Condition: Front-matter indicates an entry/authentication page—e.g. spec: design.page (or spec: ui.page) with route equal to the configured entry path, or a pattern attribute that denotes entry/auth (derive from attribute value, not a hardcoded string like "Login").

Key attributes to extract: layout, bind, actions, api_refs.

2. Security Constitution (Module Spec)

Condition: Front-matter contains spec: requirement.module (or equivalent) for the module governing auth/sys.

Key attributes: store, auth_model, guards.

3. Business Logic (Task Spec)

Condition: Documents linked via ui_page (or equivalent) to the entry page, or front-matter contains spec: requirement.task for the entry flow.

Key attributes: validation, logic.

Feature Synthesis (Execution Rules)

A. Layout & View (Structure)

  1. Layout Wrapper: Generate the layout specified in the parsed UI spec. Use the project's directory convention (e.g. src/views/) and the parsed route or layout name to determine file path; do not hardcode views/login/index.vue. Ensure responsive behavior (e.g. Mobile: full screen; Desktop: split/card).
  2. Dynamic Form Builder
    • Resolve bind to the schema.
    • If the spec implies multiple modes (e.g. password vs SMS), generate a tabbed interface.
    • Map schema types to high-fidelity components (floating labels, password visibility toggles, clear icons).
    • Bind validation rules; errors with smooth collapse/expand animations.

B. Auxiliary Features (Actions List)

Iterate through the parsed actions attribute: remember_me (checkbox, persist username/token per auth_model), forgot_pwd (link to recovery route from parsed specs), register (link to registration route), oauth/sso (social login section if providers listed; use icons attribute).

C. Core Logic (Store & API)

  1. Store Action: Generate auth store login (e.g. useAuthStore().login(payload)).
  2. Encryption: If module spec has crypto: true, encrypt sensitive fields before API transmission.
  3. Token Management: On API success, extract token and store per module spec (Cookie vs Header).
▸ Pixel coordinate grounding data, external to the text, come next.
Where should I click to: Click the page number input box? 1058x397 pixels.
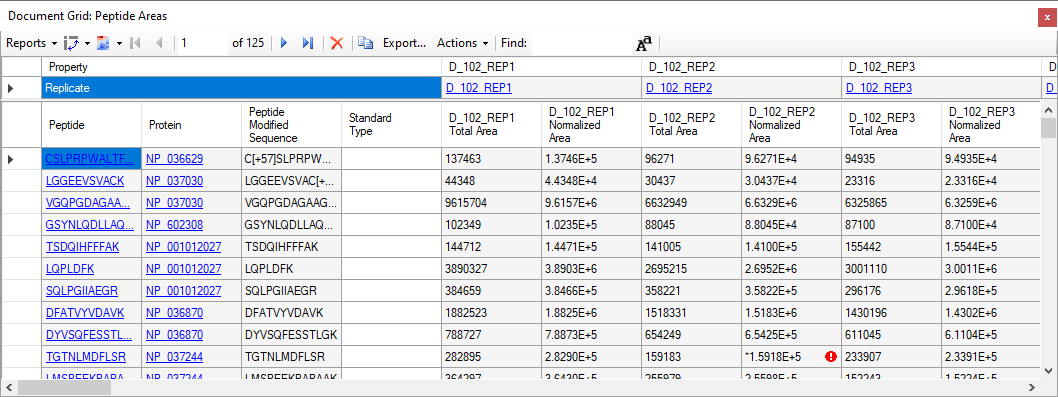coord(202,43)
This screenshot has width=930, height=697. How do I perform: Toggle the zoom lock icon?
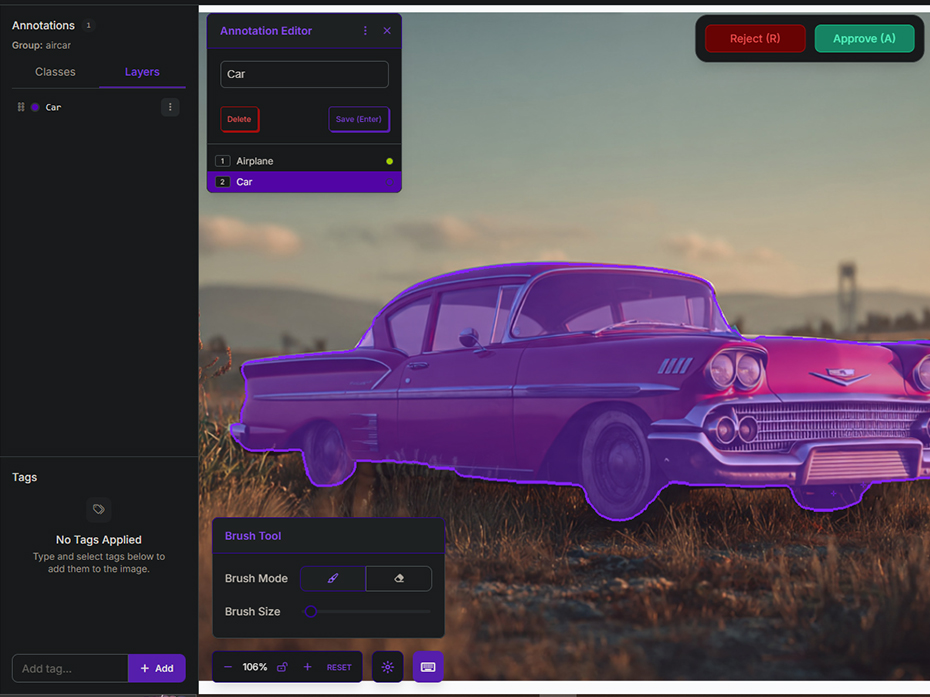point(282,667)
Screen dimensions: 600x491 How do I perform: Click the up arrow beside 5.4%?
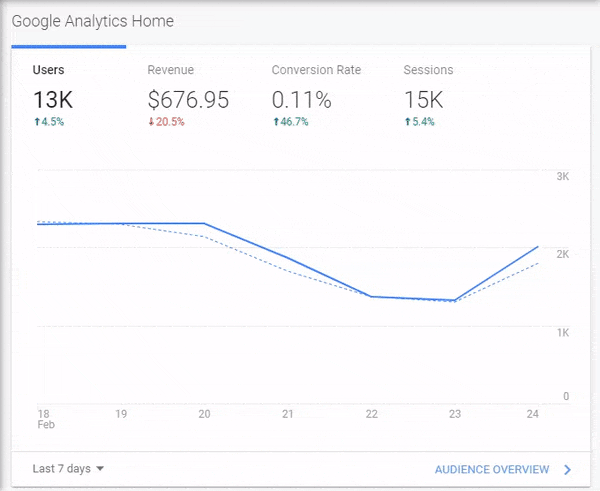pyautogui.click(x=407, y=122)
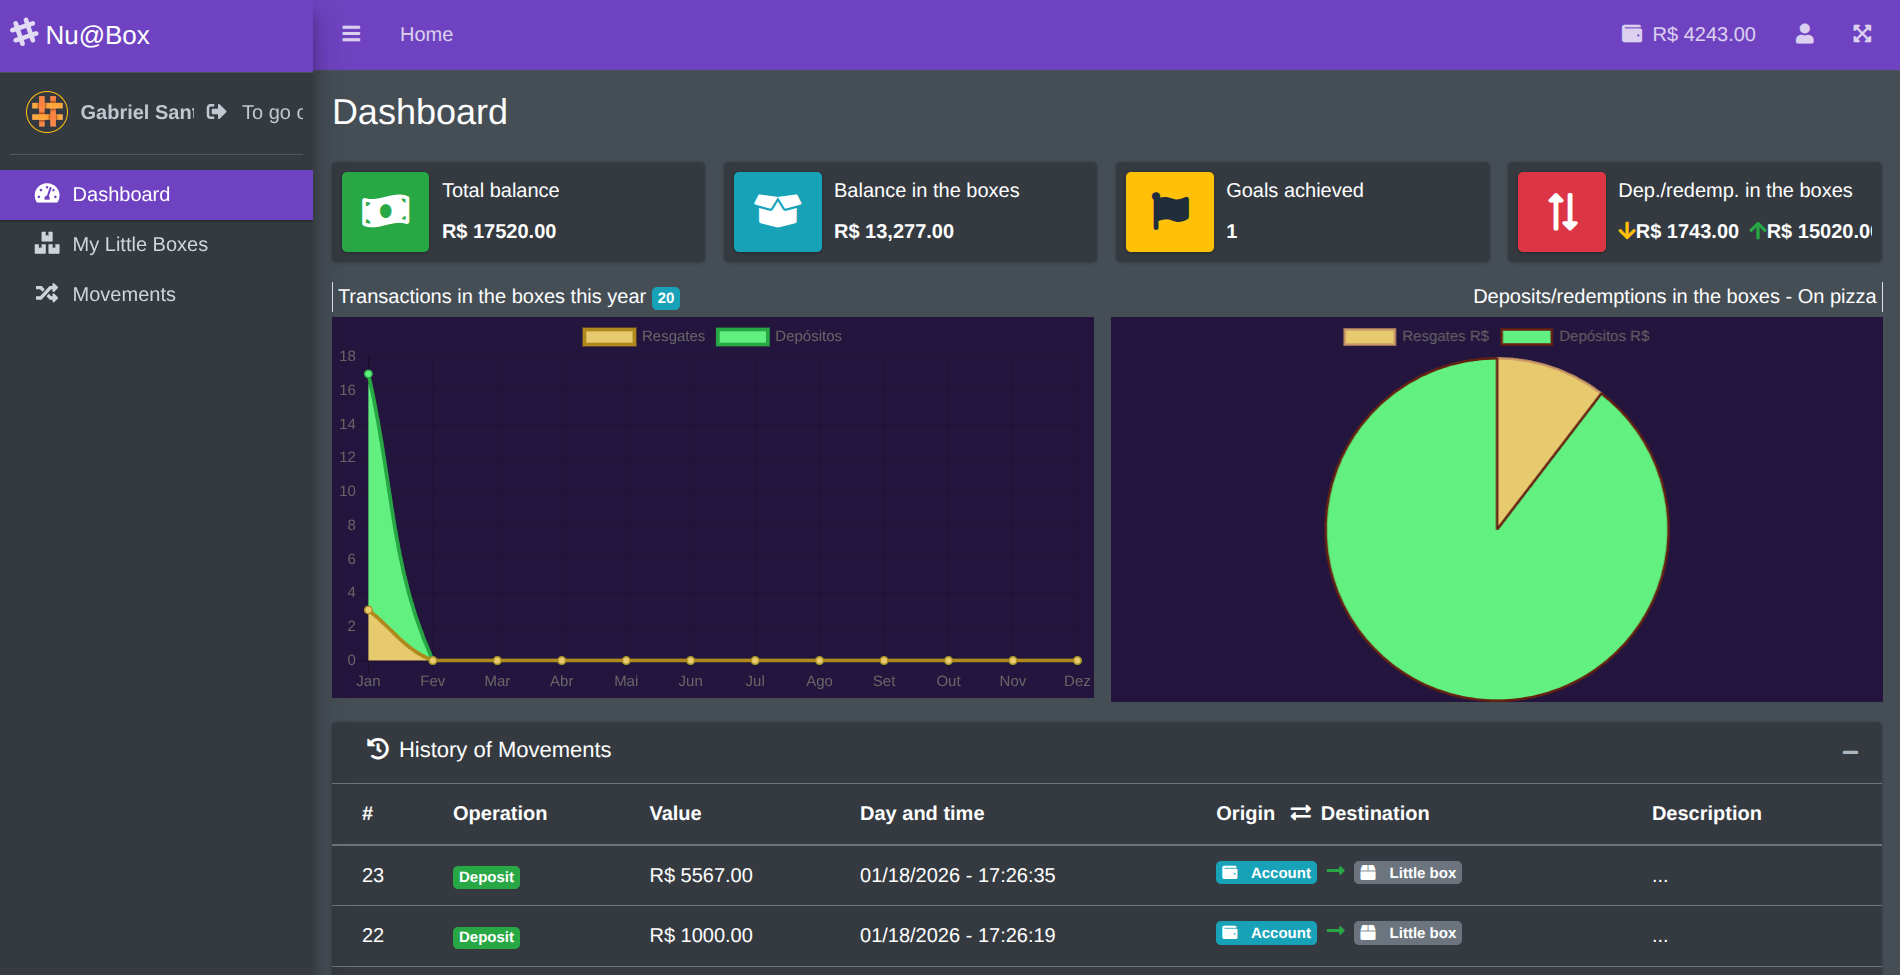The width and height of the screenshot is (1900, 975).
Task: Click the logout arrow icon
Action: [217, 112]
D. Handoff (Main Interface Transition)

After token storage, dispatch fetchUserInfo() and fetchPermissions(). Resolve redirect: use redirect query param if present; otherwise derive default route from parsed module specs (e.g. lowest order module or explicit home). Execute router.push() only after critical state hydration. This handoff is the bridge to r2mo-ui-admin; this skill does not build the shell.

Boundaries & Constraints

  • Tech Stack: Follow parsed design.system -> framework (e.g. AntD Vue, React).
  • Paths: Generate view/store/api paths from project convention and parsed spec (e.g. auth view under src/views/, auth store under src/store/modules/, api under src/api/). Do not hardcode views/login/index.vue.
  • Mocking: If parsed UI spec has mock: true, generate a mock adapter for latency and success/fail responses.
  • Handoff: Hand off to admin after auth; do not implement shell or main app logic.
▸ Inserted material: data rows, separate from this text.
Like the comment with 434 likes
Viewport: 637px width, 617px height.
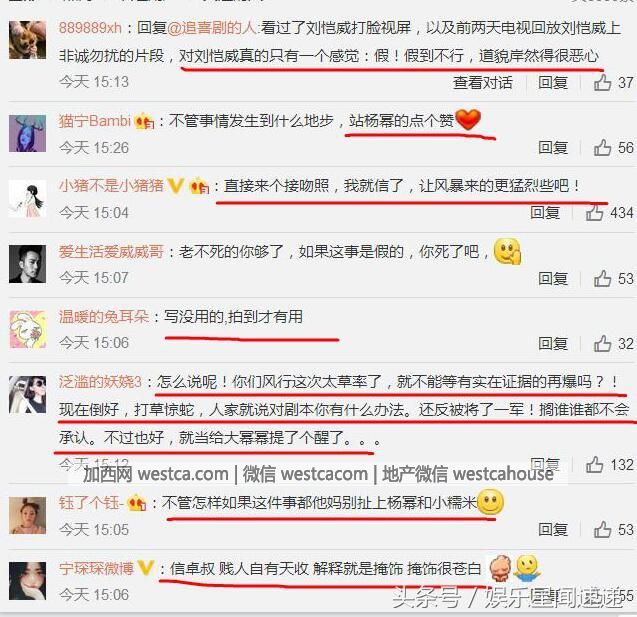[594, 212]
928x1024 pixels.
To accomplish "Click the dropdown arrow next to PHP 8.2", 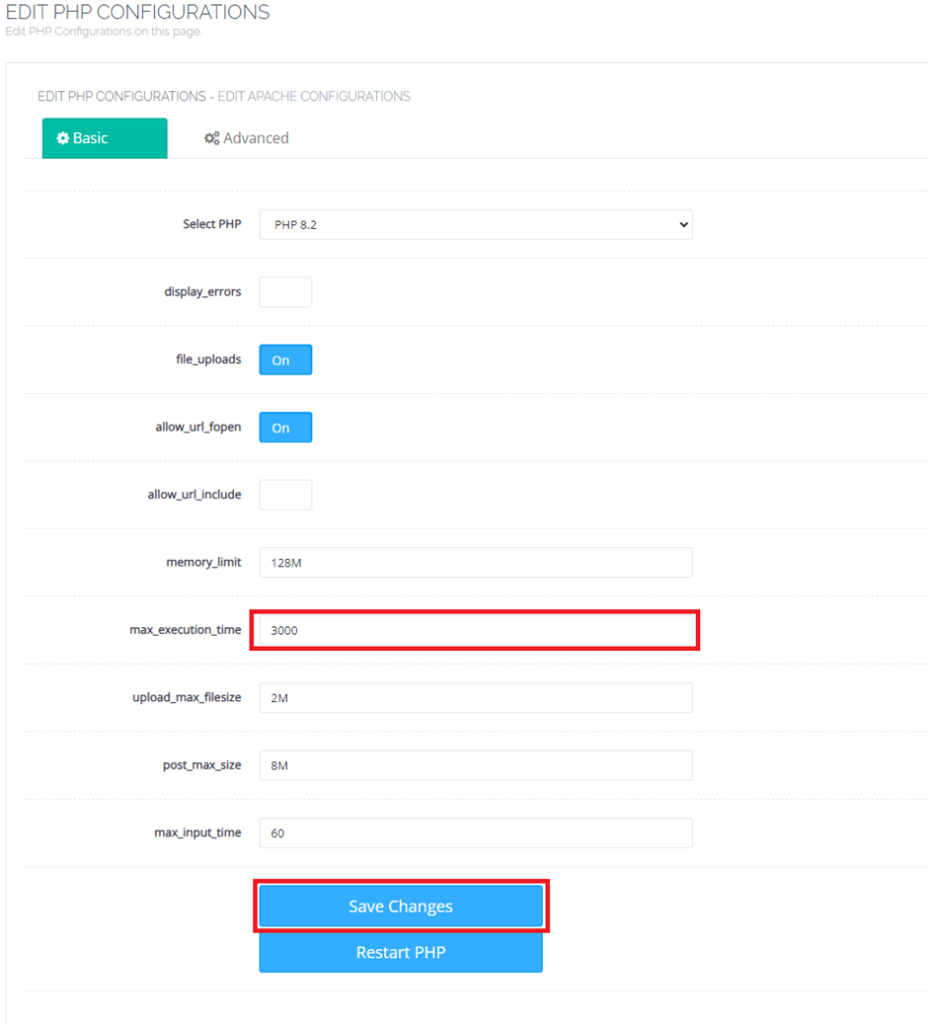I will pos(684,224).
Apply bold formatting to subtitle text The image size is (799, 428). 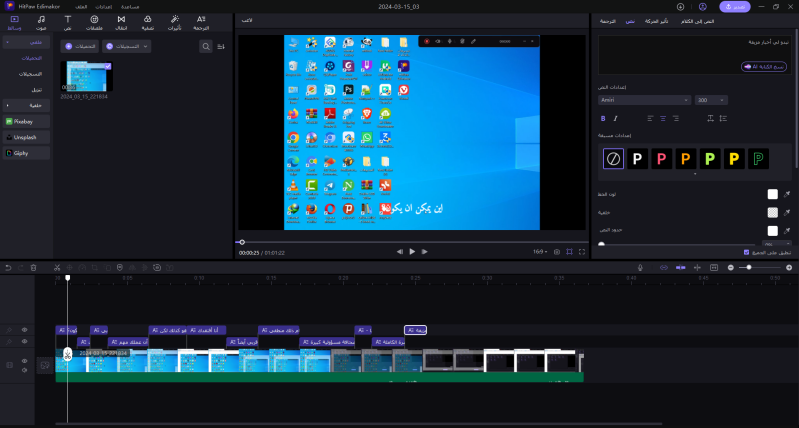click(x=603, y=118)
Rust / WebAssembly Frontend Context

In this project, Rust refers to Rust-for-WebAssembly frontend (e.g. Yew, Leptos, wasm-bindgen), not a backend. When the stack includes Rust/WASM: Rust uses snake_case; JS/TS interop often uses camelCase; use wasm-bindgen and shared types so that Vue/React and Rust WASM agree on data shapes (e.g. auth token, user payload). This skill does not implement Rust/WASM code; it only considers the above when the entry flow consumes or hands off to WASM modules. Login/auth API calls are to an HTTP backend (any language); align request/response with that backend’s contract (OpenAPI/Proto) separately.